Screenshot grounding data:
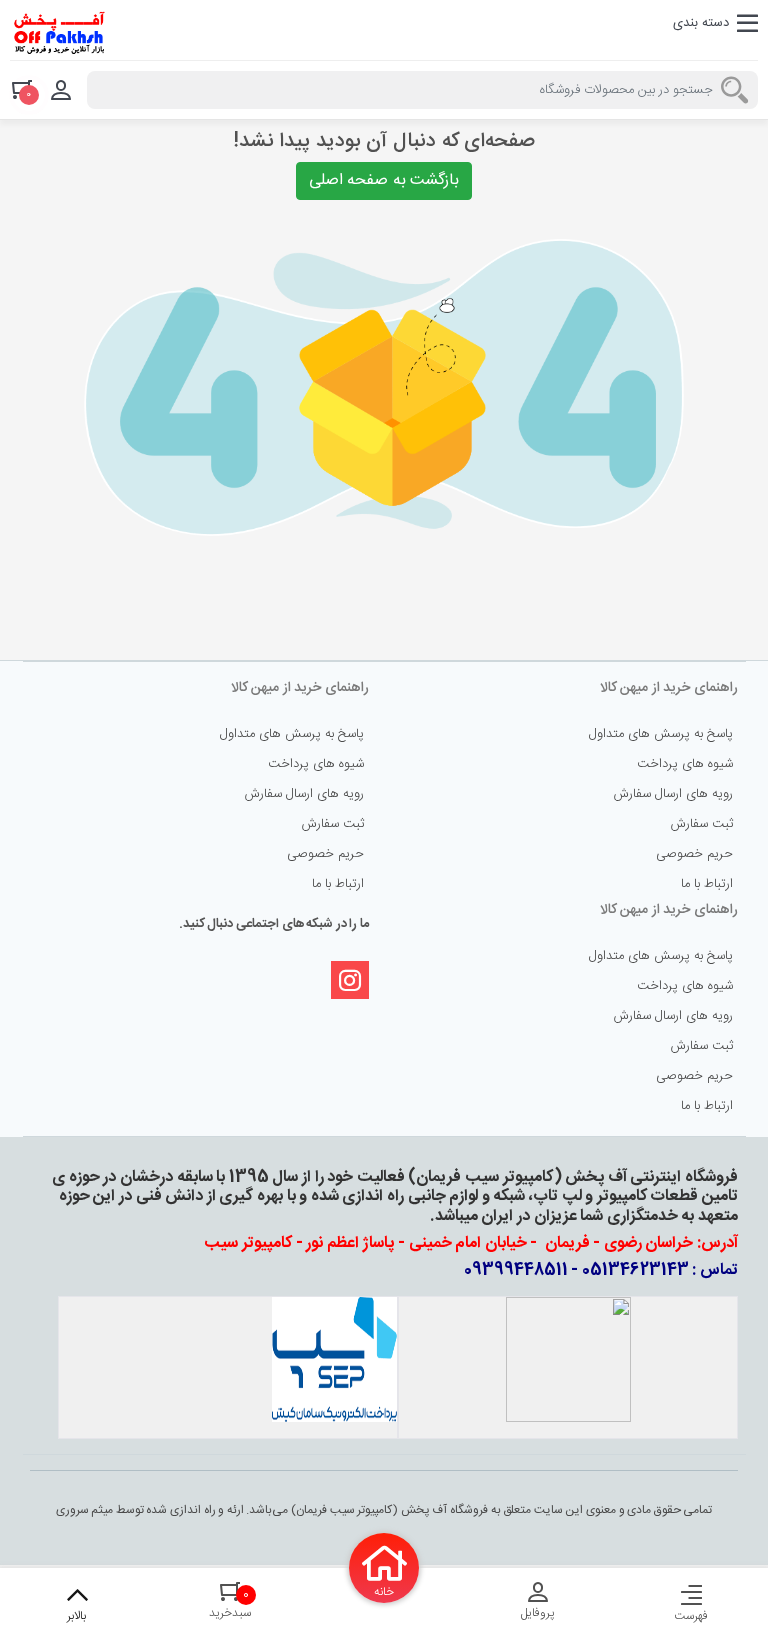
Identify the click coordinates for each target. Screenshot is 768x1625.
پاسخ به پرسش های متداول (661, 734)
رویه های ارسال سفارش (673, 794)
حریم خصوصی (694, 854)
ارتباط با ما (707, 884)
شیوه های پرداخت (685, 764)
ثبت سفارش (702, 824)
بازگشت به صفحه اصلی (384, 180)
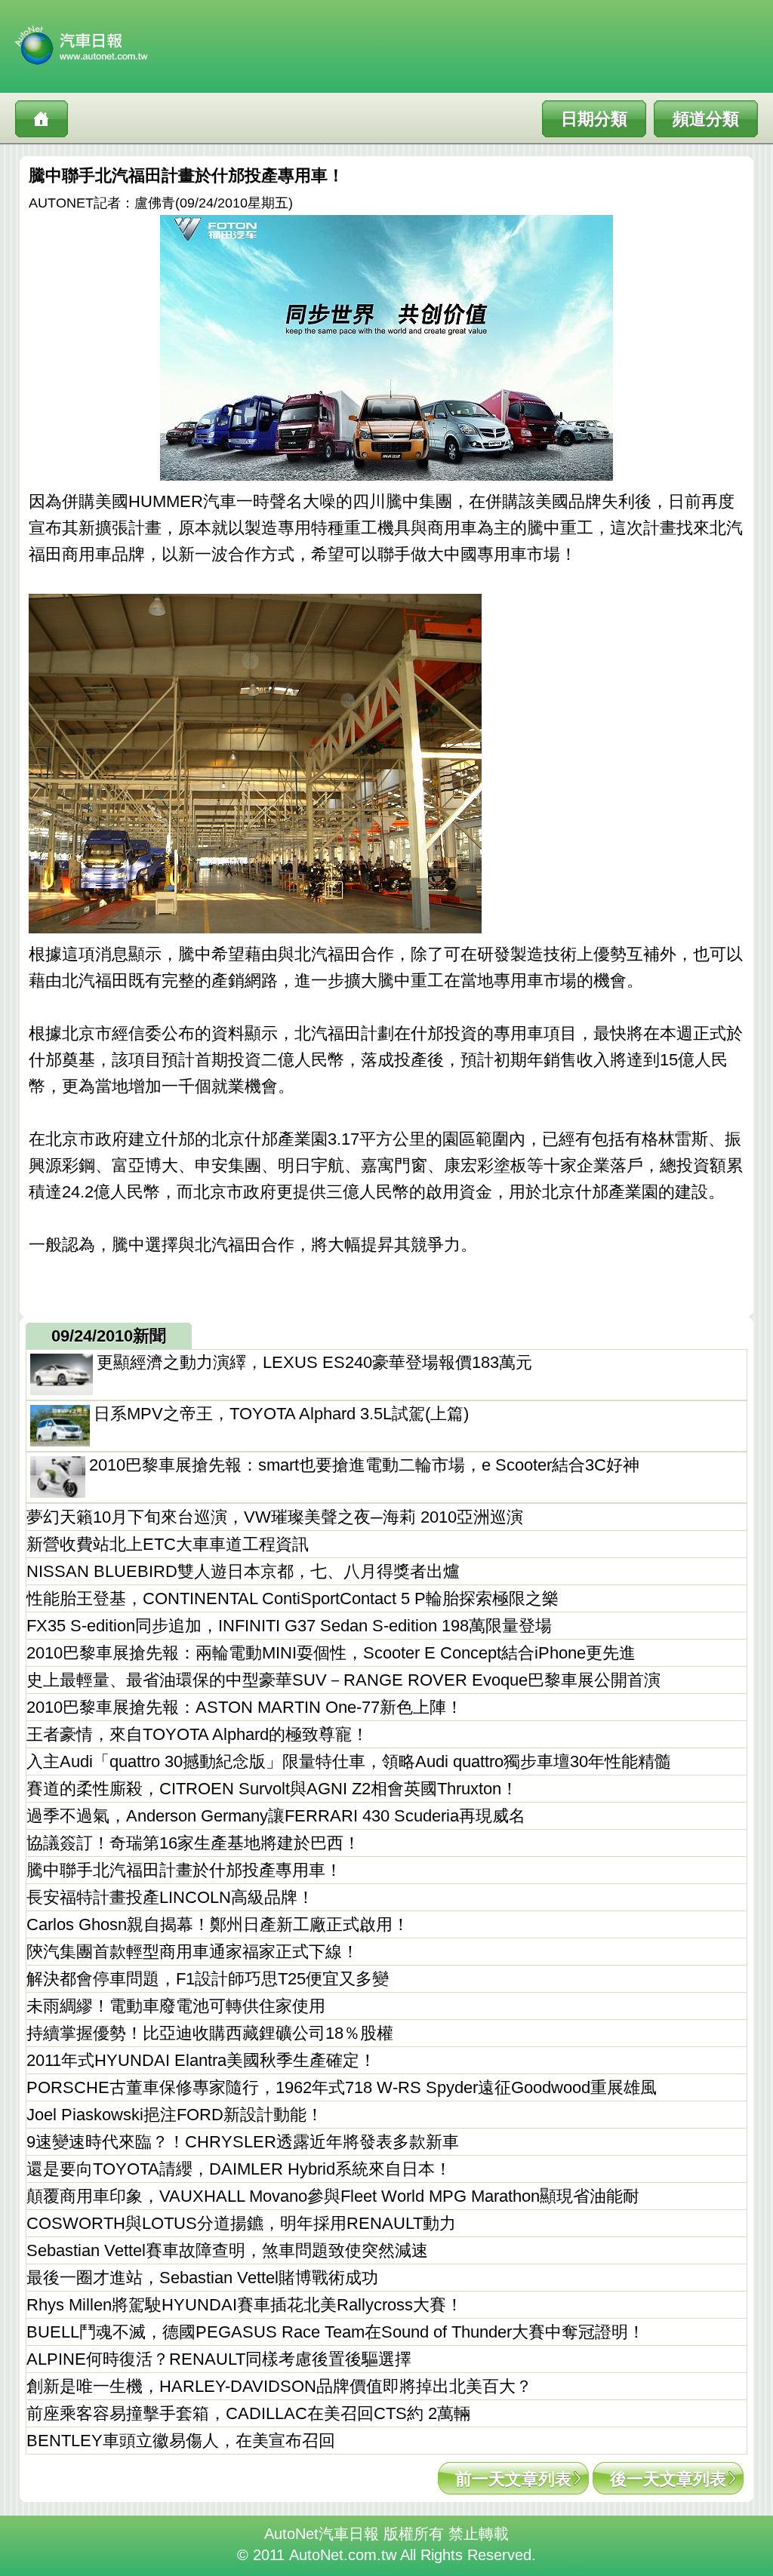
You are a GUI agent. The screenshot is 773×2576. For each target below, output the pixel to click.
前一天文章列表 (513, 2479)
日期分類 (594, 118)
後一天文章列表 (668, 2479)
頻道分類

--- TASK STATEMENT ---
If a line in the entries holds the string "each", copy it.

--- SOLUTION ---
Identify the click coordinates for each target. Screenshot is 768x1625.
You are a GUI agent. The screenshot is 773×2576. For each target below, output the pixel to click.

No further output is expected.